- WHAT YOU HAVE TO DO -
When the line with "Task: Open the @SEzekwesili handle link" comes up, set it down and every later line to the end of the data, exactly and without pictures.

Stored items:
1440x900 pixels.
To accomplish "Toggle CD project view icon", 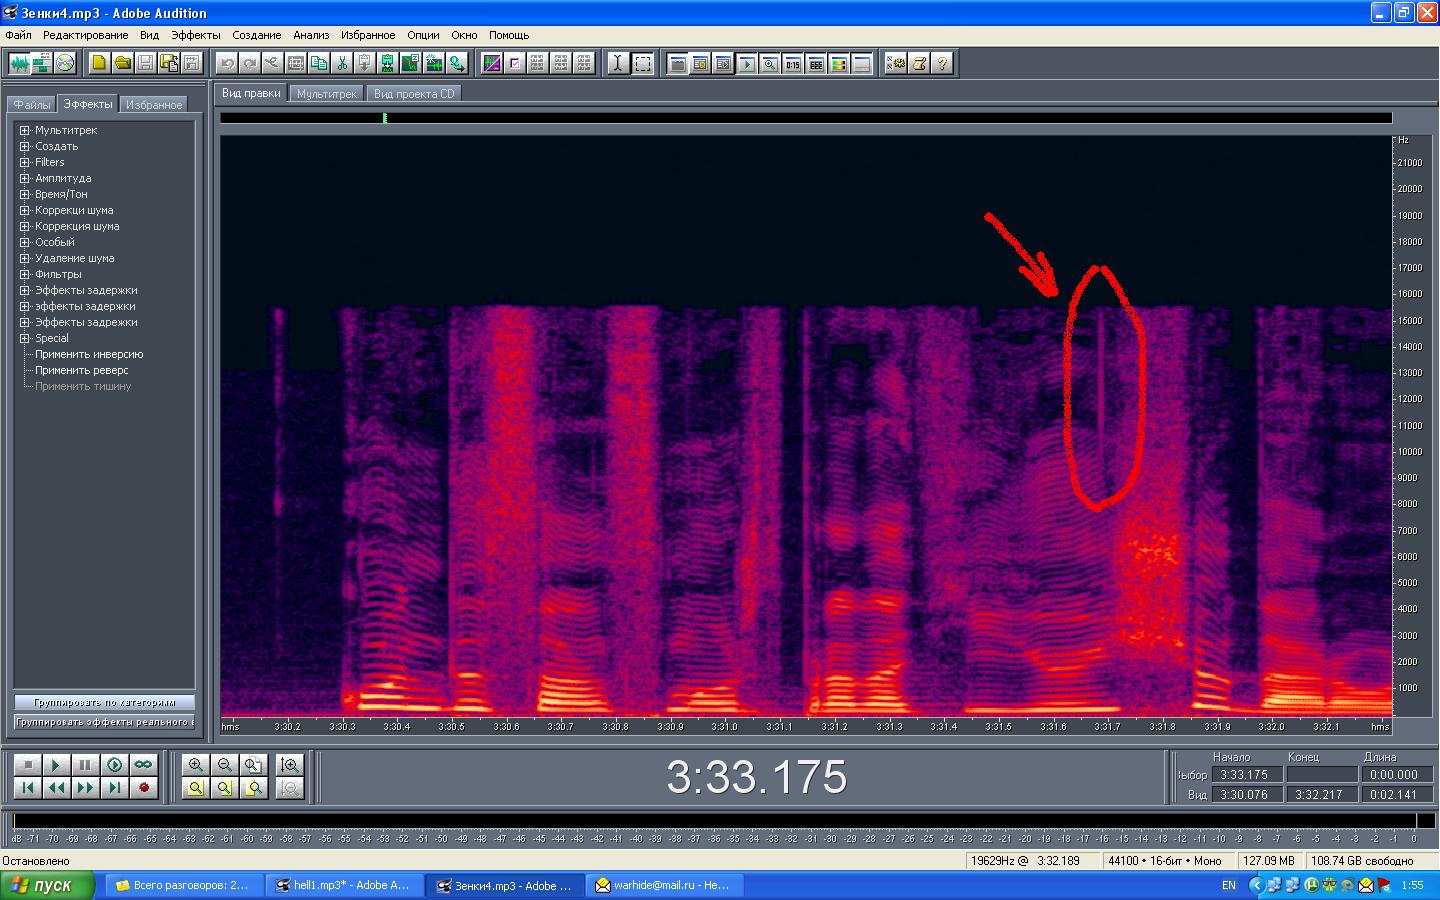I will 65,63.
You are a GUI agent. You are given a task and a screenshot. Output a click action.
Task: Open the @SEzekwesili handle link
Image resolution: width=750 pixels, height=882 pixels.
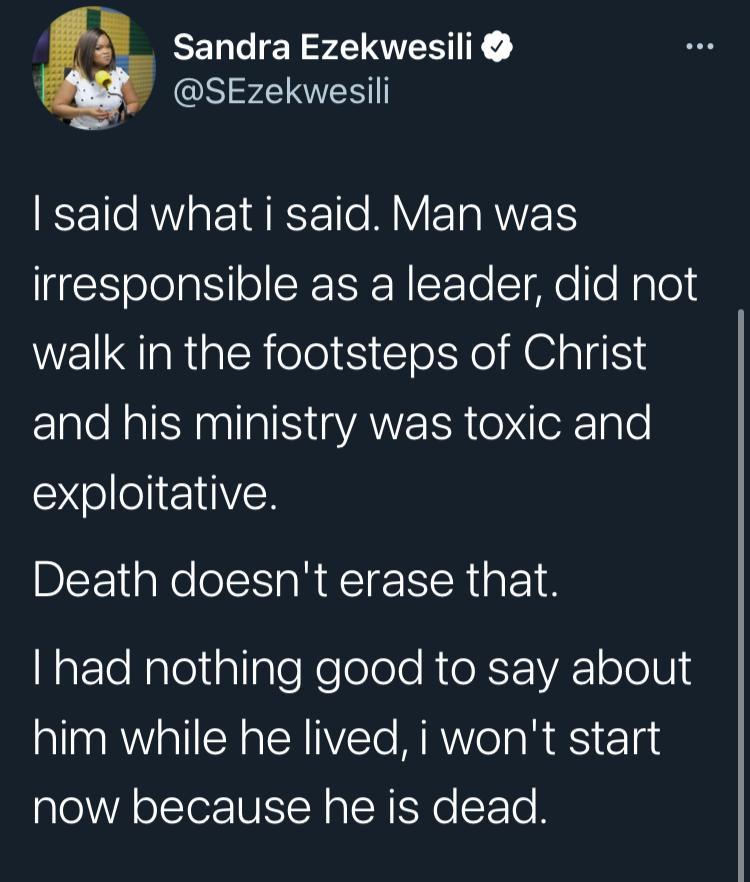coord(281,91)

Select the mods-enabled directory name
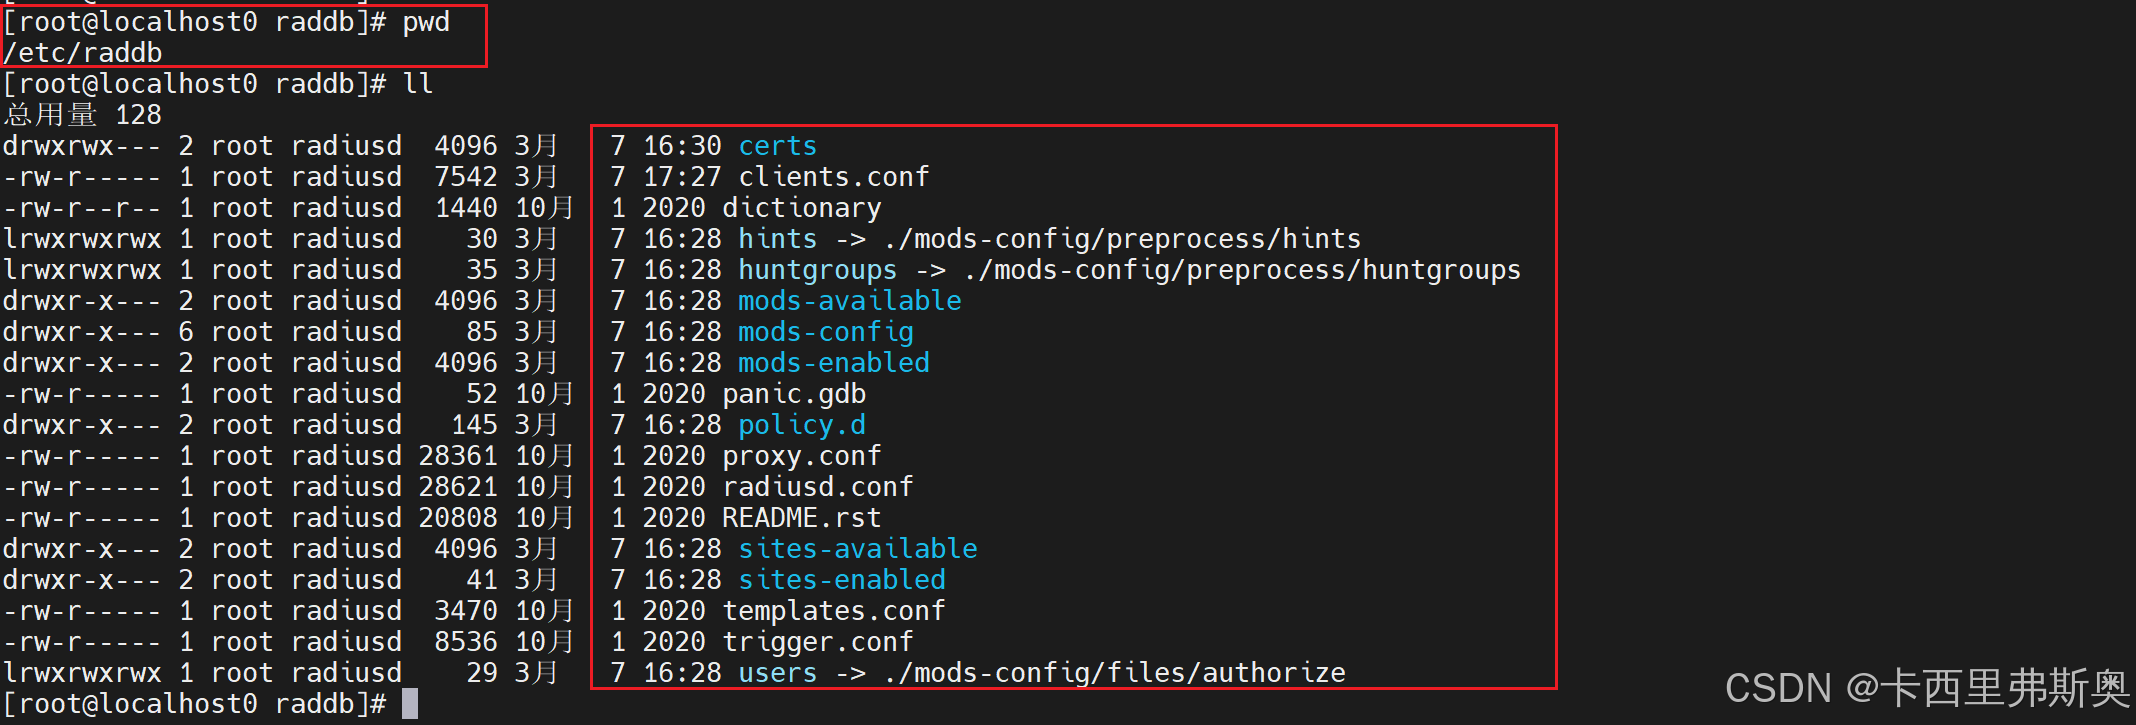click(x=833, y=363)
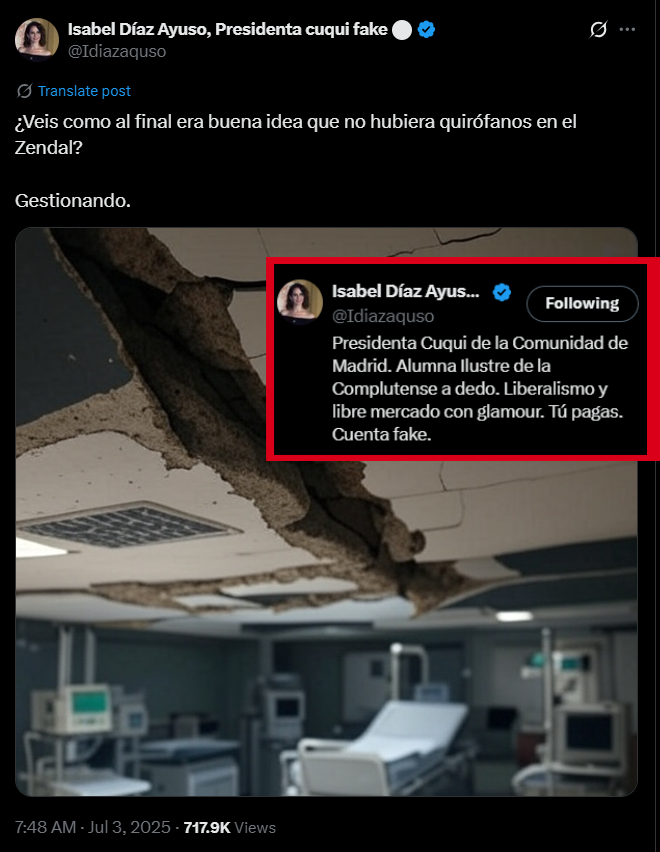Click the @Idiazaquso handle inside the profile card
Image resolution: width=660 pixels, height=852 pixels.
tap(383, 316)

- WRITTEN ANSWER -
Task: Open the @SEzekwesili handle link
Image resolution: width=750 pixels, height=882 pixels.
coord(281,91)

Select the mods-enabled directory name
click(x=833, y=363)
Click the @Idiazaquso handle inside the profile card
Image resolution: width=660 pixels, height=852 pixels.
tap(383, 316)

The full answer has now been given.